**Dataset:**
________
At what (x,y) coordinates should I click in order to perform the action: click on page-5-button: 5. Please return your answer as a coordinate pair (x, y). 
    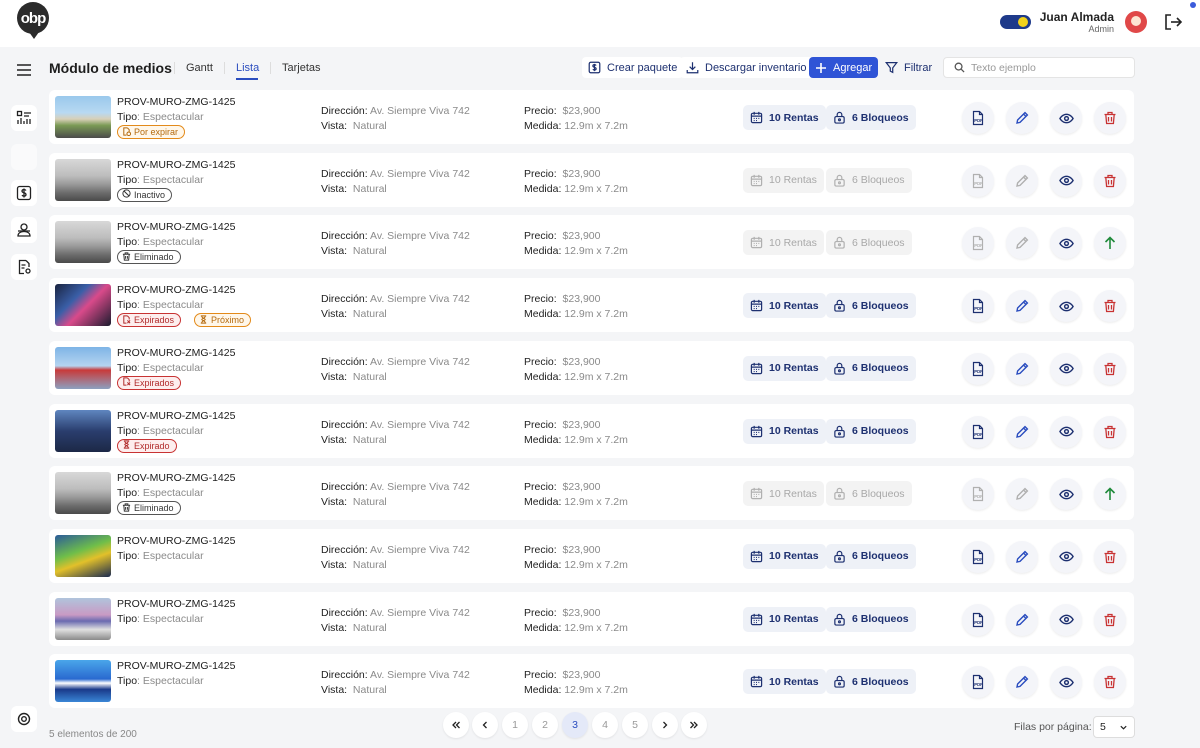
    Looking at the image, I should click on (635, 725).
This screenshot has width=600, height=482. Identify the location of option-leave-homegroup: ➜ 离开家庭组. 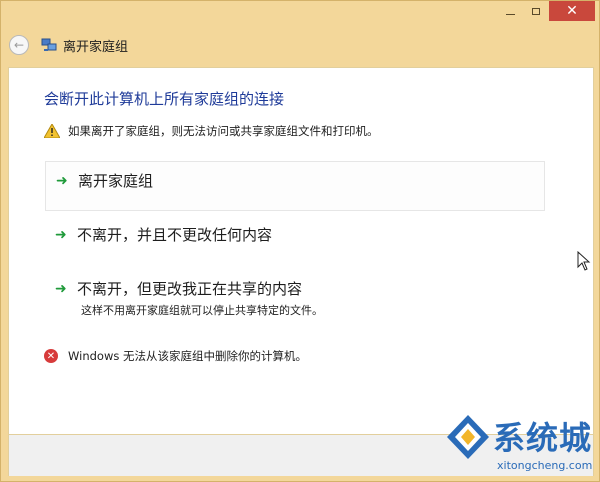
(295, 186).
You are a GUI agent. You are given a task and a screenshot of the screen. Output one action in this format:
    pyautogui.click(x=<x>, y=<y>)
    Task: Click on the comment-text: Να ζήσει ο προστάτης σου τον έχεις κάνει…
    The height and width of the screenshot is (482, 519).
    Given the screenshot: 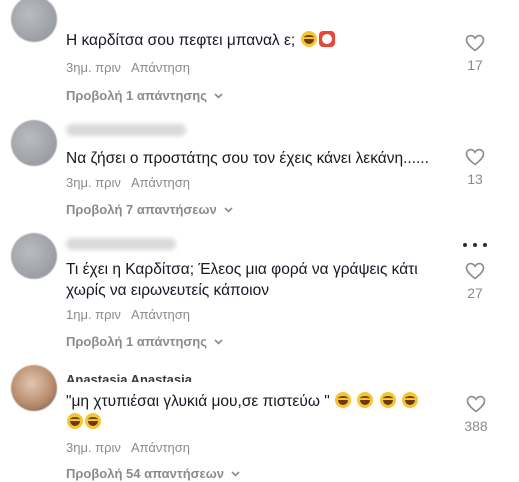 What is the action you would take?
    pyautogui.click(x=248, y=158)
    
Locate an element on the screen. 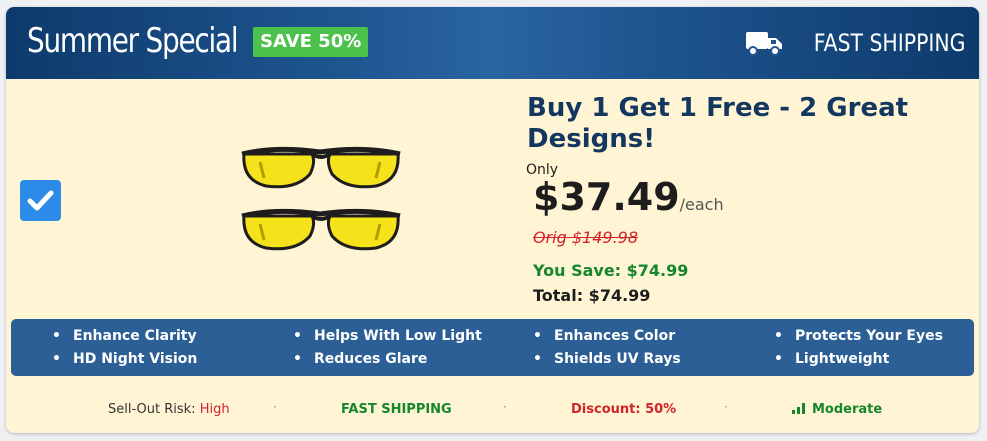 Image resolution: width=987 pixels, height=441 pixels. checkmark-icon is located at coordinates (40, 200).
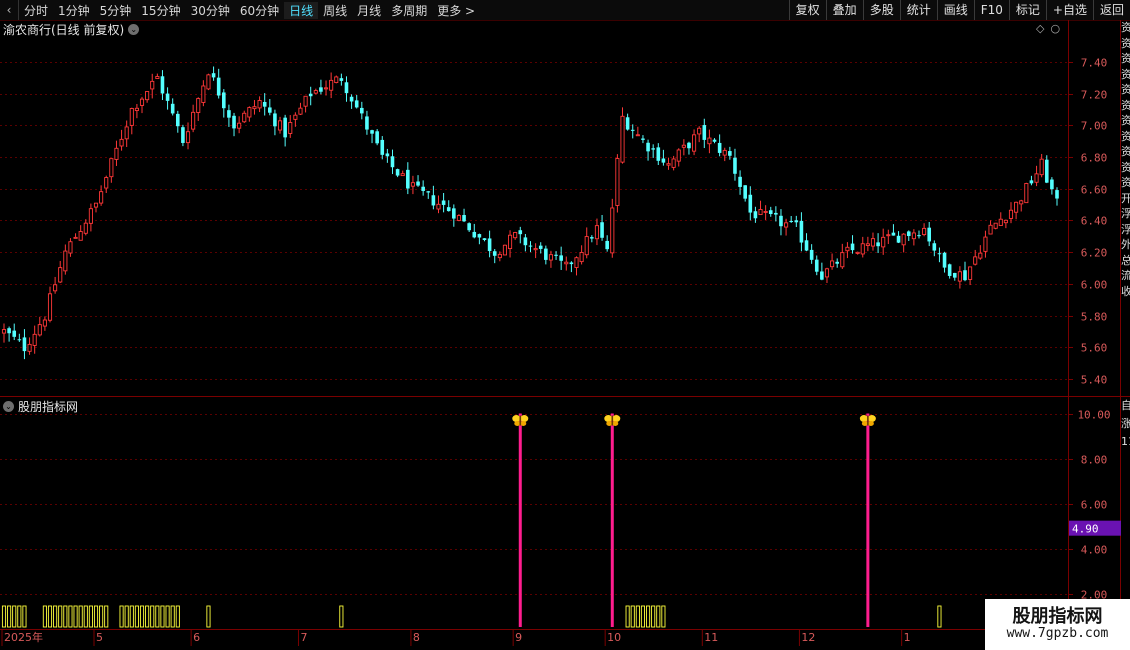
________
**Exercise objective:** Put the records, from the start through the line that contains "(295, 186).", into a numbered list with blank lines left out and the pictures omitted.

**Answer box:**
1. At what (x,y) coordinates should I click in order to perform the action: click on page-5-button: 5. Please return your answer as a coordinate pair (x, y). 
2.     Looking at the image, I should click on (635, 725).
3. This screenshot has width=600, height=482. Identify the location of option-leave-homegroup: ➜ 离开家庭组. 
4. (295, 186).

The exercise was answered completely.